Shooting of Robbie Tolan
- Date: December 31, 2008; 17 years ago
- Location: Bellaire, Texas, U.S.;
- Type: Police shooting
- Participants: Sgt. Jeffrey Cotton (shooter); Robbie Tolan (victim);
- Charges: Aggravated assault by a public servant
- Verdict: Not guilty
- Litigation: Lawsuit settled for $110,000

= Shooting of Robbie Tolan =

2008 shooting in Bellaire, Texas, U.S.

The Robbie Tolan shooting incident took place in Bellaire, Texas, on December 31, 2008, when ten-year Bellaire police veteran Jeffrey Cotton shot unarmed Robbie Tolan, son of major league baseball player Bobby Tolan, in his parents' driveway. Tolan sustained serious injuries in the shooting and charges were pressed against Cotton. On May 11, 2010, a jury reached a verdict of not guilty and Cotton was acquitted. Minority leaders and critics around the country cite the case as an example of racial profiling and institutional racism. A federal civil lawsuit was also filed by the Tolan family. The suit was later settled for $110,000.

==Background==
Robert Tolan (born July 15, 1985) is the son of Major League Baseball player Bobby Tolan of the St. Louis Cardinals and the Cincinnati Reds. He himself played professional baseball for the Washington Nationals organization. Since the shooting incident, he has not played in professional baseball; he last played for the Bay Area Toros. Robbie was shot while Sgt. Cotton was carrying out an investigation suspecting Tolan to be the driver of a stolen vehicle. However, Tolan was the registered owner of the vehicle.

==Shooting incident==
Around 2:00 a.m. December 31, 2008, Robbie Tolan and his cousin were confronted in their driveway in the predominantly white city of Bellaire, Texas, by police officers who suspected that the young men were driving a stolen vehicle. According to relatives, the two young men were returning from a late night run to Jack in the Box. Tolan's cousin, Anthony Cooper, reported that the police officers emerged from the darkness pointing a flashlight and gun at them. The officer reportedly commanded them to stop before announcing his status as a police officer. After the officer ordered them to get on the ground, Tolan's parents, Marian and Robert Tolan, came outside to attend to the unidentified noise. At this point, Cotton arrived on the scene as backup to the original officer. Robbie Tolan and other family members report that the altercation between Robbie Tolan and Cotton ensued while Robbie Tolan was lying on the porch facing away from his mother and Cotton. After Cotton pushed Tolan's mother up against the garage door, according to the Police statement, Robbie got up from the ground and turned around toward the policeman. Tolan and his mother state that Robbie did not stand, but pushed up from lying on the ground to all fours while turning around. Cotton turned and fired a shot into Robbie Tolan's chest, sending the bullet through his lung and into his liver, where it lodged and threatened his life. Cotton stated that he thought Tolan was reaching for a weapon and reacted quickly in what he thought was self-defense. Evidence of how the bullet entered through his chest and traveled through his body to lodge in his liver suggest that Tolan was on all fours or he was bent over when he was penetrated by the bullet. Afterward Cotton searched Tolan, who was on the ground, and found no weapon on his person. The police department called the shooting tragic and put Cotton on administrative leave, while rejecting that any allegation of racial profiling would be entertained by the police department.

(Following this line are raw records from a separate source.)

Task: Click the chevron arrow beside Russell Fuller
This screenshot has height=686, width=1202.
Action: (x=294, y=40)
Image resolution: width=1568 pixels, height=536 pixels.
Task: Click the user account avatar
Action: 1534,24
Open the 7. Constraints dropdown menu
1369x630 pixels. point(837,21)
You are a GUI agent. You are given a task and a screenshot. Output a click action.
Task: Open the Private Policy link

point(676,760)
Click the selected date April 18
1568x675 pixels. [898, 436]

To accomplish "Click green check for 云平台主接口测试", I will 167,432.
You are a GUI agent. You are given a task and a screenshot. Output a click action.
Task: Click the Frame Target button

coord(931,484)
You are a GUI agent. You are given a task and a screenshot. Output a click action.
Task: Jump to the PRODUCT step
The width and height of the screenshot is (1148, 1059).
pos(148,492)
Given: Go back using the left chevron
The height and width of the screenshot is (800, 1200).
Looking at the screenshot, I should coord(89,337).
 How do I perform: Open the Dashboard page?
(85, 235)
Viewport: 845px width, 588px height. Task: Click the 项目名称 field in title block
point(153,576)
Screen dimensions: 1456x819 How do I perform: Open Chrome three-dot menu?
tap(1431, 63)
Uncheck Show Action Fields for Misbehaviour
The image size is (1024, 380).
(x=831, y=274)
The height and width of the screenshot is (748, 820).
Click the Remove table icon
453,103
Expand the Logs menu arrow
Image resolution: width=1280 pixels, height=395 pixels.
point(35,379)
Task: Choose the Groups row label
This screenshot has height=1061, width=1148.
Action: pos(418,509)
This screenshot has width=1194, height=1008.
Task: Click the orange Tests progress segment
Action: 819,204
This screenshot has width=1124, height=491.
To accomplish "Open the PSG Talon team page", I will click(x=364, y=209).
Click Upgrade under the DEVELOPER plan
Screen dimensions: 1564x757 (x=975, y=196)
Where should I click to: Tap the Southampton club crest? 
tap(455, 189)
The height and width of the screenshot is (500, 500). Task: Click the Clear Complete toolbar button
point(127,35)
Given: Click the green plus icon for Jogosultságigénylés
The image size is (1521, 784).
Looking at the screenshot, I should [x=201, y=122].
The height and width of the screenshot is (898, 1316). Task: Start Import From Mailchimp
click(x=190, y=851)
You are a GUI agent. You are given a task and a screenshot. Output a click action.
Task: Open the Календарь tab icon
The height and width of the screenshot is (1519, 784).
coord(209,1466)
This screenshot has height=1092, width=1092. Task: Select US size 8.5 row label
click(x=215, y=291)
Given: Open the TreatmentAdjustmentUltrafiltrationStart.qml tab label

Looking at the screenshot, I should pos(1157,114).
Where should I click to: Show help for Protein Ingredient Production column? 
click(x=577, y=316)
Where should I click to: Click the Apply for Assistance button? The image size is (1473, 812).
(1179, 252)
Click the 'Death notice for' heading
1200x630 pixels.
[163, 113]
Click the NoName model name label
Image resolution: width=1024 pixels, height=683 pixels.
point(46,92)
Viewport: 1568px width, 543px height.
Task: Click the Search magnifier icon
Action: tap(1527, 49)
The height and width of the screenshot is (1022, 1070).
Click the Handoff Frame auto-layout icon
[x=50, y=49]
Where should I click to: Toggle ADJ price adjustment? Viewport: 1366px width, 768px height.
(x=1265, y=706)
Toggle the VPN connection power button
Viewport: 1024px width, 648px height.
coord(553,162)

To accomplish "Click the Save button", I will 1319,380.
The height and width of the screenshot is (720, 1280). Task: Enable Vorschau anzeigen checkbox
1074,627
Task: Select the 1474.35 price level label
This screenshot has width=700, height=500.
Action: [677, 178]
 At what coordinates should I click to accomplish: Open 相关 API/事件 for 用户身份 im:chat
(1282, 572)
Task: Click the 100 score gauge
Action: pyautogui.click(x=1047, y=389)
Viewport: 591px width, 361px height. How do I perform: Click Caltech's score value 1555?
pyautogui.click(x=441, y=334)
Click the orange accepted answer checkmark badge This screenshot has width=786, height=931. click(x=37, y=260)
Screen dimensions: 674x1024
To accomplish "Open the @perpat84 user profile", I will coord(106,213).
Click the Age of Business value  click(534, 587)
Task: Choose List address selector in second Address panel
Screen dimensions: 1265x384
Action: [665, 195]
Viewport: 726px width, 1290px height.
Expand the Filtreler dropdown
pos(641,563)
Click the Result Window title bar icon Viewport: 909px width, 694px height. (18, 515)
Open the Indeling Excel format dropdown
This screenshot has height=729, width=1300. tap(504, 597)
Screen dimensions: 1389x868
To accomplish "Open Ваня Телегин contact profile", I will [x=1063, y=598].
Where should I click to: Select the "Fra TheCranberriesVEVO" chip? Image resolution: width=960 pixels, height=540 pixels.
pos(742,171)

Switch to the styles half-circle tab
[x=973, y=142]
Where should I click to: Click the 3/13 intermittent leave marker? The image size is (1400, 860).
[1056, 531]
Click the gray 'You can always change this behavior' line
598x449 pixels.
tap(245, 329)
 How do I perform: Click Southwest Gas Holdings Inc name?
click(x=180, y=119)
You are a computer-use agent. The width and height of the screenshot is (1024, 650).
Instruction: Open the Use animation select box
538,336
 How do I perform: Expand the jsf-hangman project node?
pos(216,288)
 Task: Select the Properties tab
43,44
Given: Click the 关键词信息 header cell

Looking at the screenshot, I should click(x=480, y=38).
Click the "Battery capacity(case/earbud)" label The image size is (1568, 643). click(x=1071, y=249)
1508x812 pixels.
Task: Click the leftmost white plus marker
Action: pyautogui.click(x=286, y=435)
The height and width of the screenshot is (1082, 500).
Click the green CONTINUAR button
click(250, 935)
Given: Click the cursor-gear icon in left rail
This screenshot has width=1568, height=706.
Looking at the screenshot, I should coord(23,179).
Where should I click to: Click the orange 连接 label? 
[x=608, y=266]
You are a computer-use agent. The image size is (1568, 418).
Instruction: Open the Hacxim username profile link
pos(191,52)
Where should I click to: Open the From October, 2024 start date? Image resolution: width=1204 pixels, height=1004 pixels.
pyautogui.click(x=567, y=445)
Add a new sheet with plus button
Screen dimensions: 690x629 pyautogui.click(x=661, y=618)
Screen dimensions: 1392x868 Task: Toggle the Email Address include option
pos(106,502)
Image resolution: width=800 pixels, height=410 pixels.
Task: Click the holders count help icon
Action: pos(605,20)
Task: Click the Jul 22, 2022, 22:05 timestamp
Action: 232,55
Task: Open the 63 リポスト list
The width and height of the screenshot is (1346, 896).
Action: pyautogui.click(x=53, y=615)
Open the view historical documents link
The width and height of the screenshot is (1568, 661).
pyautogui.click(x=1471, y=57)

==Criminal trial and acquittal==
The Harris County district attorney's office pressed charges against Cotton for aggravated assault by a public servant in the matter of the shooting of Tolan, claiming that he neglected the basic safety procedures before shooting Tolan. The case involved discussion of racial profiling and racial bias on the part of Cotton; Cotton is white and Tolan is black. The jury featured seven white women, three white men and two black women. Cotton was freed on $20,000 bond while the case was pending. On May 11, 2010, a jury reached a verdict of not guilty and Cotton was acquitted. Minority leaders and critics around the country continue to cite the case as an example of racial profiling and institutional racism. Moreover, the jury declined to convict Cotton on a variety of lesser included offenses including assault, deadly conduct, and reckless endangerment. After the acquittal of Cotton, African American leaders and activists protested outside the police department for what they perceived to be a case of racial bias and injustice.

==Civil trial==
Pursuant to the allegations of racial bias, profiling, and discrimination, a civil suit was filed against Cotton and the city of Bellaire. The federal civil case was initially dismissed by U.S. District Judge Melinda Harmon of the District Court for the Southern District of Texas based on qualified immunity, then appealed to the United States Court of Appeals for the Fifth Circuit, where a three-judge panel upheld the dismissal from the District Court based on qualified immunity. The case was appealed to the full Fifth Circuit Court en banc who also upheld the dismissal based on qualified immunity. After a final appeal to the SCOTUS, the case was returned to the Fifth Circuit Court of Appeals for further review. The Fifth Circuit Court of Appeals revised its original decision slightly, vacating a small portion of the District Court's decision, and remanded the case back to the District Court for further review. The District Court set a trial date for September 2015. A few days before the trial was scheduled to begin, the federal judge removed the City of Bellaire as a defendant in the lawsuit, which prompted the Tolan family to file a motion for the judge to recuse herself. According to Tolan's mother, on Monday, September 14, 2015, the judge dismissed all of the plaintiff's expert witnesses, but none of the defense's expert witnesses. Robbie Tolan had been under a great deal of emotional distress during the seven-year court proceeding and told his family he did not want to continue the process. While Tolan's mother wanted to continue to fight in this case, the family decided to request a settlement with the City in lieu of a trial. In 2015, a settlement was reached with the City of Bellaire for $110,000.